The goal of the investigation, according to Bloomberg, which first reported the news, is to determine if the company’s digital assets should be subject to the same disclosure and registration rules as stocks and other securities.
Also under review is ApeCoin, Yuga Labs’s proprietary cryptocurrency that is dispersed to owners of Bored Ape Yacht Club (BAYC) NFTs. (The value of ApeCoin shot down by 11 percent after news of the SEC investigation broke. )
Yuga Labs has not been accused of acting illegally and the investigation does not necessarily mean that the SEC will file a lawsuit against the company.
“It’s well-known that policymakers and regulators have sought to learn more about the novel world of web3,” a spokesperson from Yuga Labs told Artnet News. “We hope to partner with the rest of the industry and regulators to define and shape the burgeoning ecosystem,” the statement went on. “As a leader in the space, Yuga is committed to fully cooperating with any inquiries along the way.”
Yuga Labs is behind 5 of the top 8 NFT collections:
1. Bored Ape Yacht Club
2. CryptoPunks
3. Otherdeed
5. Mutant Ape Yacht Club
8. MeebitsThey account for more than 25% of the entire market cap of ALL NFT projects.
The SEC going after Yuga is the SEC going after NFTs pic.twitter.com/pls2dzBvsU
— Zack Guzmán (@zGuz) October 11, 2022
The inquiry comes amid a broader effort by the SEC to impose its regulations on the crypto market. In February of this year, the agency hit the crypto exchanges firm BlockFi with an unprecedented $50 million fine for failing to register its sales. While in March, the financial regulator dished out subpoenas to other currency exchanges and NFT creators, calling on the companies to disclose information about their products.
In justifying the crackdown, SEC chair Gary Gensler has repeatedly cited historic laws and legal decisions, including the Securities Act of 1933; the Investment Company Act of 1940; and the 1946 Supreme Court case SEC v.
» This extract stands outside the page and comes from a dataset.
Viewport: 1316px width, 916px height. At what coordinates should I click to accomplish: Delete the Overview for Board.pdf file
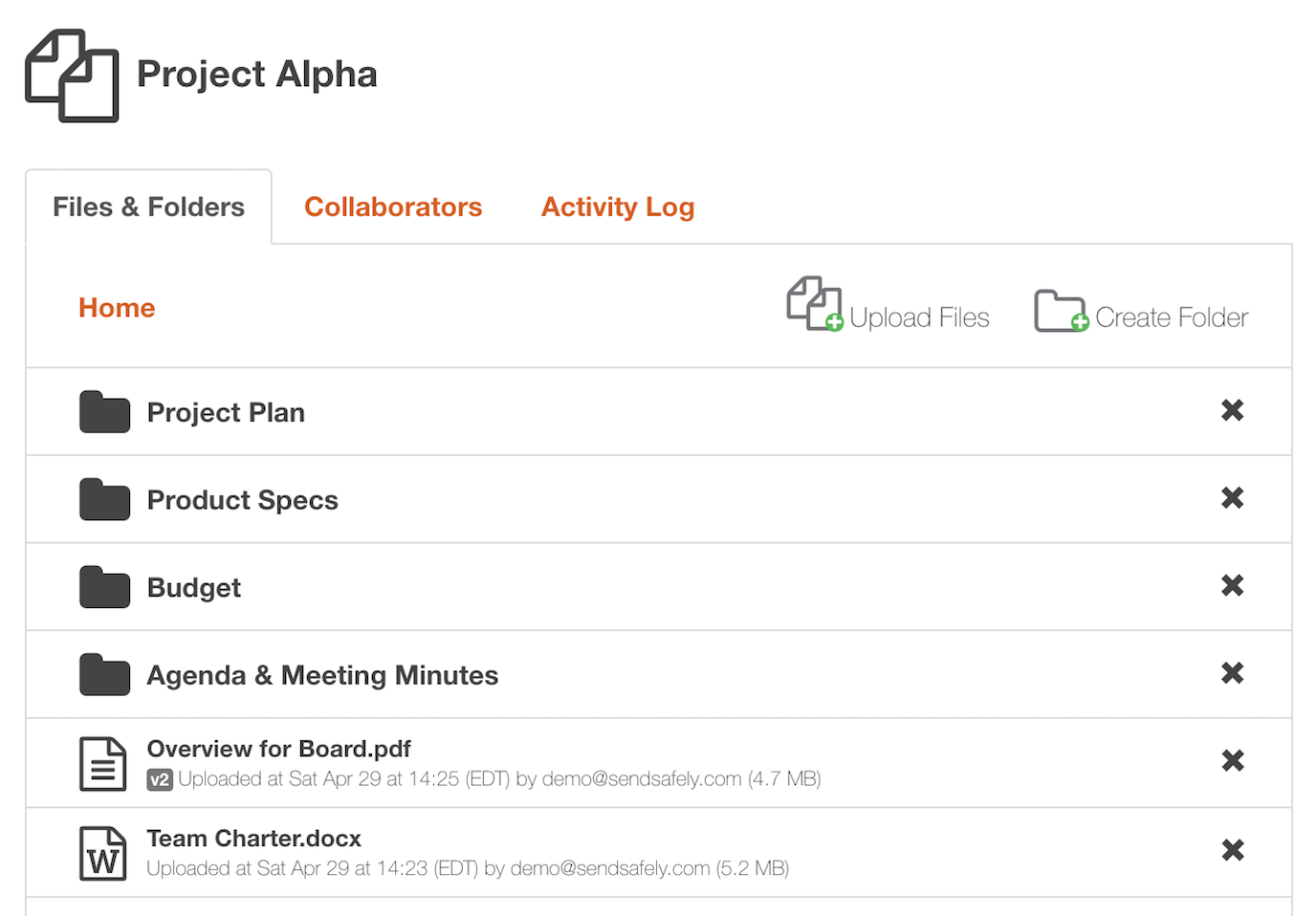click(1232, 761)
Howey, in which the bench found that financial transactions qualify as “investment contracts” if a person puts in money to a common asset with the expectation of turning of a profit.
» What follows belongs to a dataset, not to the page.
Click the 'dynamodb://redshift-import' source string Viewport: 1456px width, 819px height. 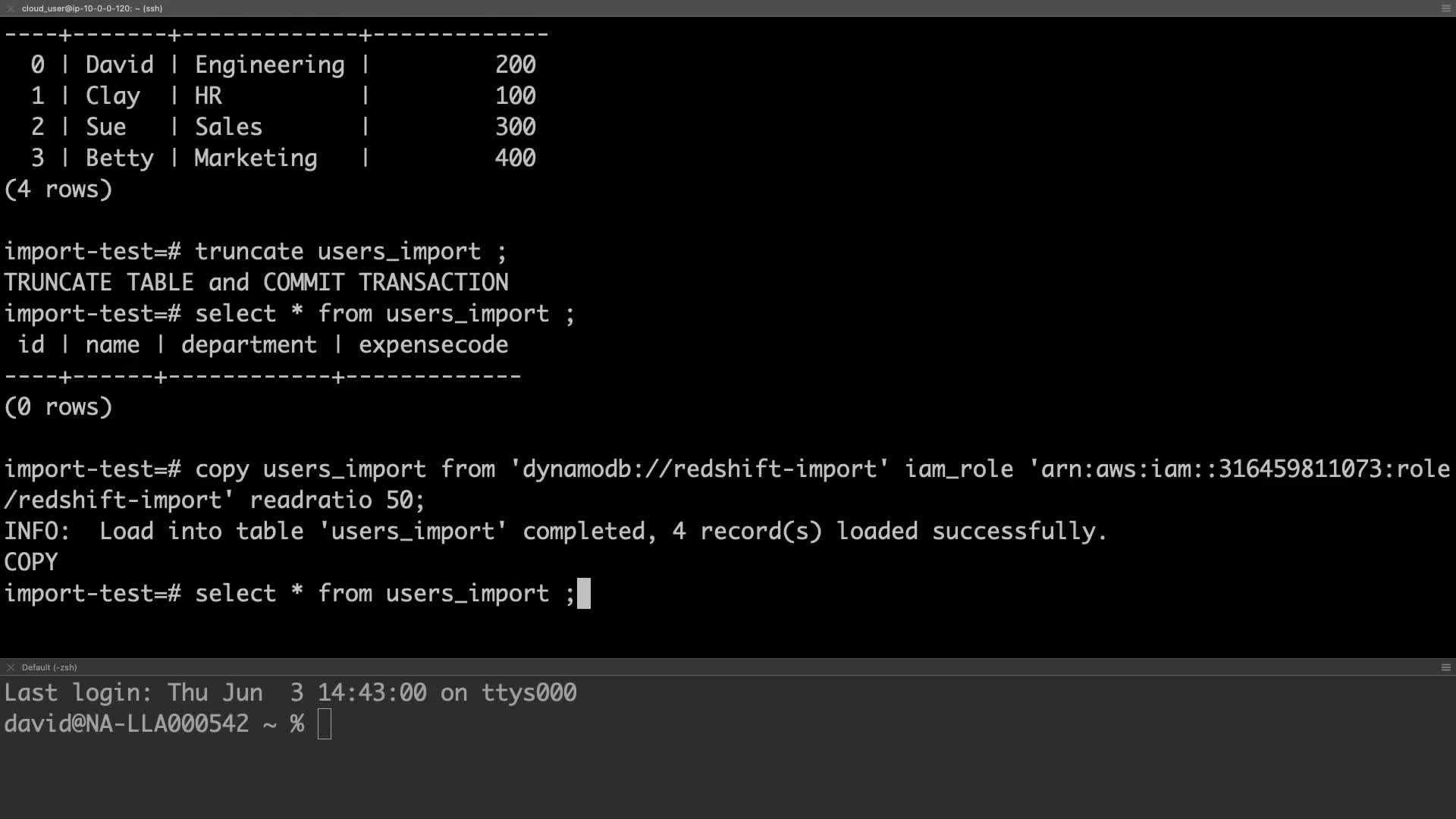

Under this framework, NFTs, cryptocurrencies, and other digital assets qualify as securities, Gensler has argued.
That Yuga Labs is the target of the SEC’s new investigation likely has to do with the outsized influence the company has come to have on the crypto market.
The firm, founded just last year, now owns five of the top eight NFT collections, including BAYC, CryptoPunks, and Meebits, crypto journalist Zack Guzmàn pointed out on Twitter this week. The company accounts for more than 25 percent of the entire market cap of all NFT projects.
“The SEC going after Yuga is the SEC going after NFTs,” Guzmàn wrote.